The first thing I have done is calculate my double bond equivalences which I believe is 3. I believe the IR data corresponds to a $\ce{C=O}$ bond which is supported by the number of DBEs. As it states this is a cyclic compound I believe that the there is a ring containing a double bond and a carbon double bonded to an oxygen which accounts for the 3 DBEs.

Putting together this information which I believe to be correct with the spectroscopic data above is where I am really struggling.

I am quite confident in saying that the 6.8 triplet is due to an aromatic carbon with two hydrogens on the adjacent carbons so I have a fragment there that I believe is correct but I cannot get anything more than that.

Answer 1

Your calculations of the double bond equivalents seems correct, and there is also another hint towards a $\ce{C=O}$ double bond: the corresponding $\ce{^{13}C}$ chemical shift.

Also, while it says you have $\ce{^1H}$ decoupled $\ce{^{13}C}$ data, this is clearly wrong, because they’re showing you multiplets. The $\ce{^{13}C}$ data is $\ce{^1H}$ coupled data, so you can use the information there to deduce the number of carbons with which number of hydrogens.

A third hint given to you is the amoun of signals: You see signals that add up to six carbons and eight hydrogens, meaning there is no symmetry in your molecule.

The 6.8 hydrogen could, by its chemical shift, be aromatic, but you do not have enough DBE’s for an aromatic ring (you would need at least 4). Do you know other types of protons that give chemical shifts in similar ranges, and are consistent with both your DBE count and the structure element(s) you have already found out?

Further ideas to think of:

• You have certain integrals on your hydrogen signals, especially one that stands out (not the $6.8\,\mathrm{ppm}$). What could this integral mean, and how does it affect the rest of the structure?
• Make a list of the carbons you have and the amount of hydrogens attached to them.
• How can you turn all that into a cyclic compound?
• Once you have, you can check if the multiplets of the hydrogen signals can be fitted to that structure. Hint: You seem to have no H–H couplings other than across three bonds. (So no long-range couplings.) And no H–C couplings other than one bond length.

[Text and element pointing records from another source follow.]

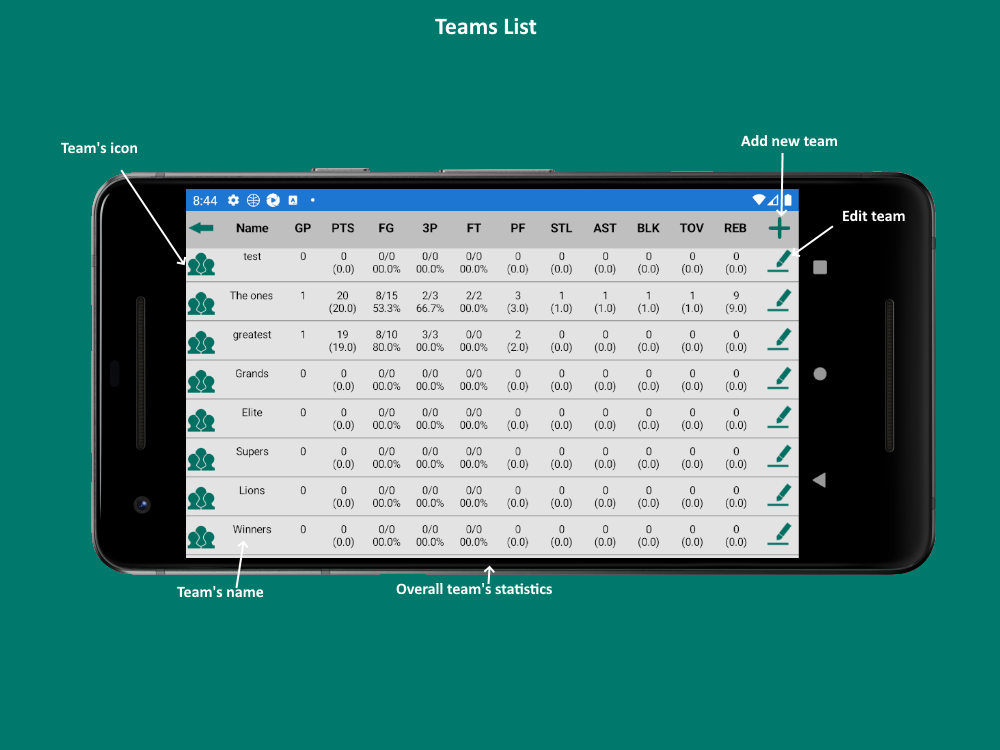This screenshot has height=750, width=1000.
Task: Click the PTS column header
Action: pyautogui.click(x=343, y=228)
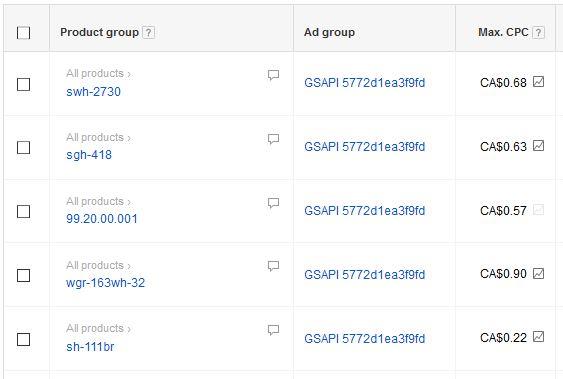563x379 pixels.
Task: Open comment bubble for sh-111br row
Action: click(x=273, y=330)
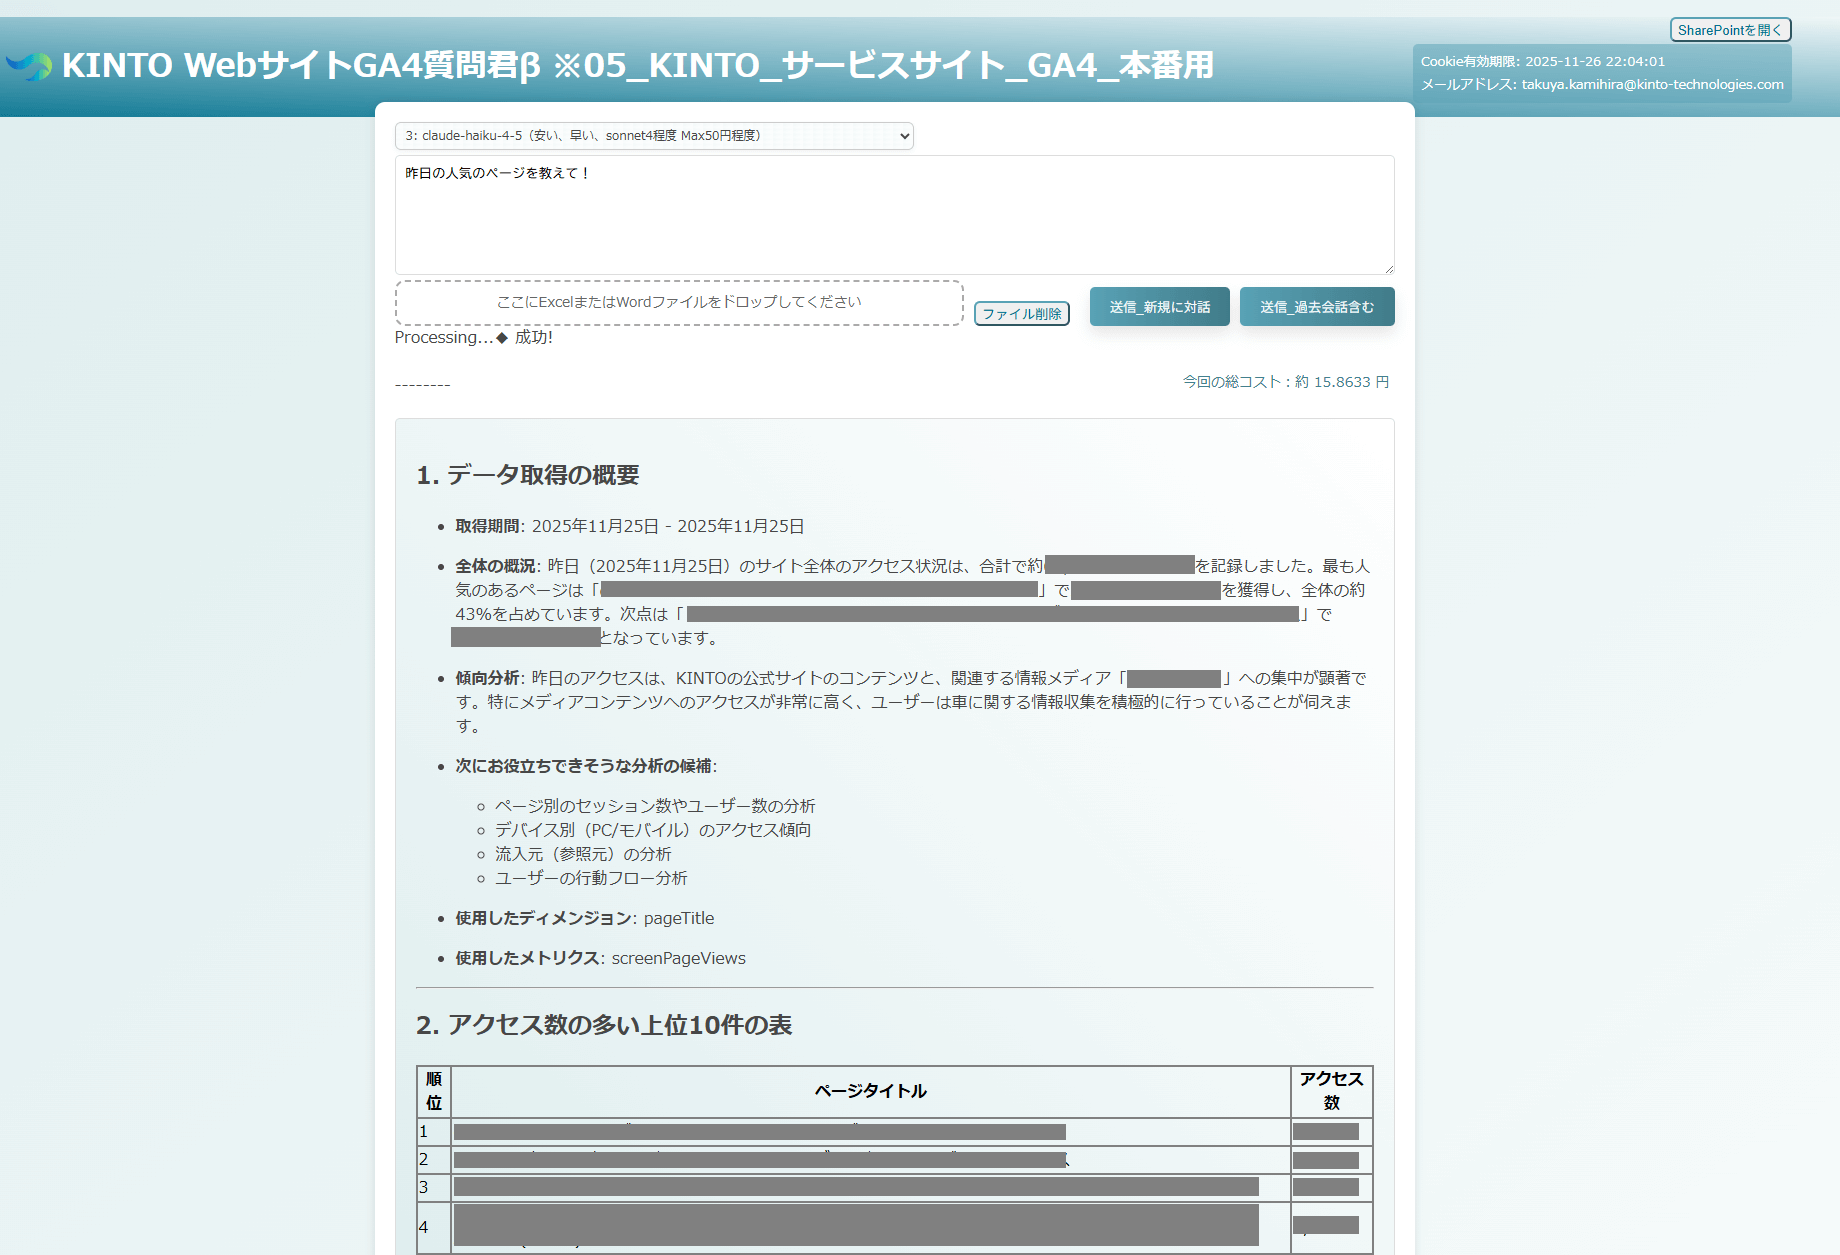Screen dimensions: 1840x1255
Task: Select ユーザーの行動フロー分析 suggestion
Action: point(590,878)
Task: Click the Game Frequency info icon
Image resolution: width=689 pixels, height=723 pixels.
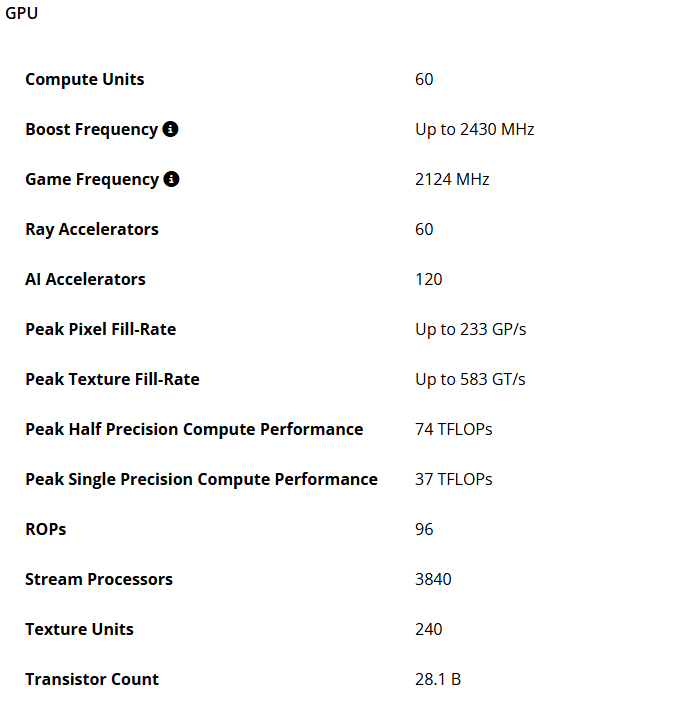Action: point(171,179)
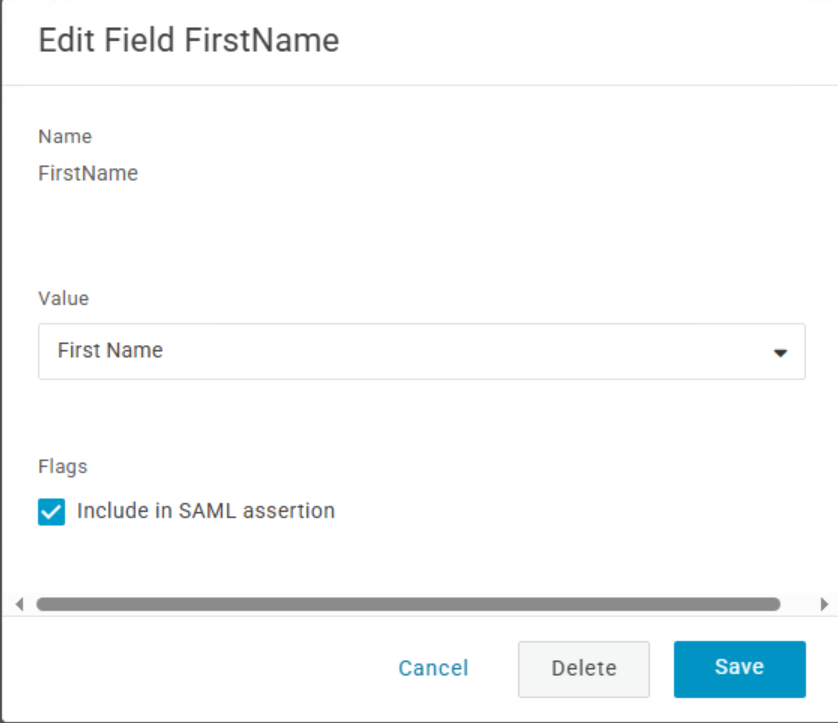
Task: Open the Value combo box showing First Name
Action: 421,351

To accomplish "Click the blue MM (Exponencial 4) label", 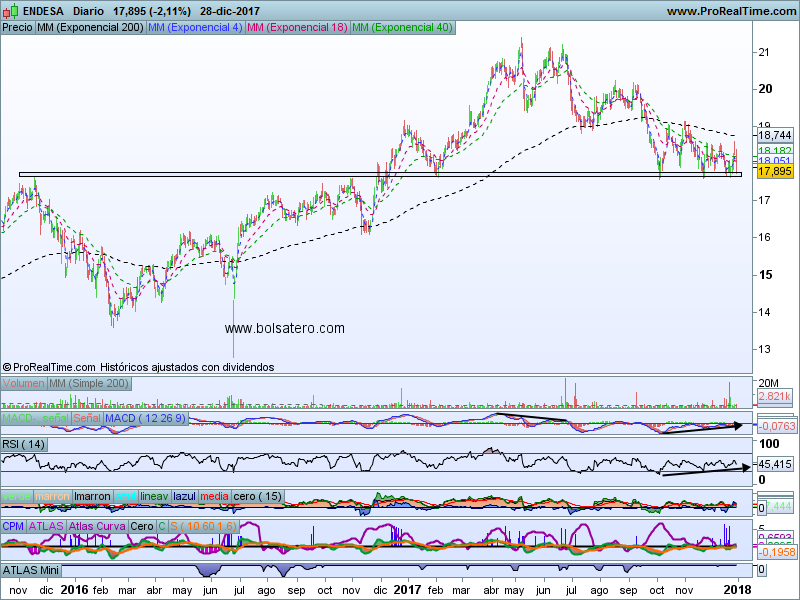I will coord(194,27).
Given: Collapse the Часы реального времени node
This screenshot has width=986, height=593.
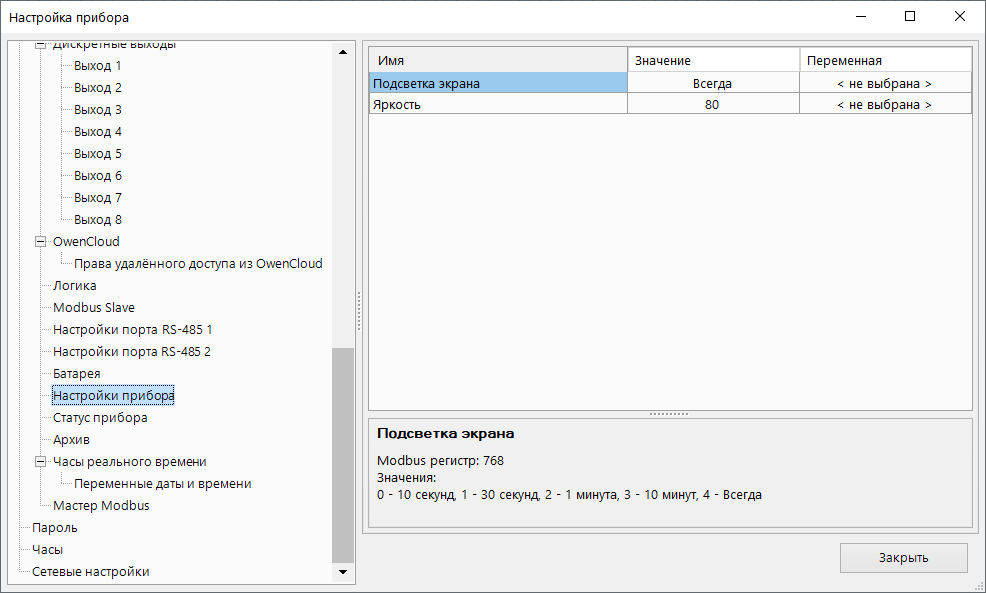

Right, in this first spoiler tag I’m just gonna state the different signals. Check the second one, if you really want to know the solution.
The carbon at 209.6 (singlet) is most likely not an aldehyde but a ketone. If it had a proton connected, it would need to be a doublet.
The singlet at 1.8 is a methyl group, belonging to the carbon at 12.1.
The triplet at 6.8 needs to be next to a double bond (strong low-field shift). The corresponding carbon needs to be 157.9 (doublet).
Since it’s a triplet, it couples to two hydrogens. There is no other hydrogen on a double bond, but there is a triplet and a quartet left. One of these two must couple to the proton integral one at 6.8. Luckily they are both integral 2. A little further reasoning tells us, it must be the quartet, because the other triplet (2.4) has to couple to two protons, which have to couple back, therefore no other possibility.
There is another carbon at a double bond (142.1) and it has no hydrogens attached to it (singlet). It needs to have the methyl group on it.

 

The structure I deduced is 2-methylcyclopent-2-en-1-one.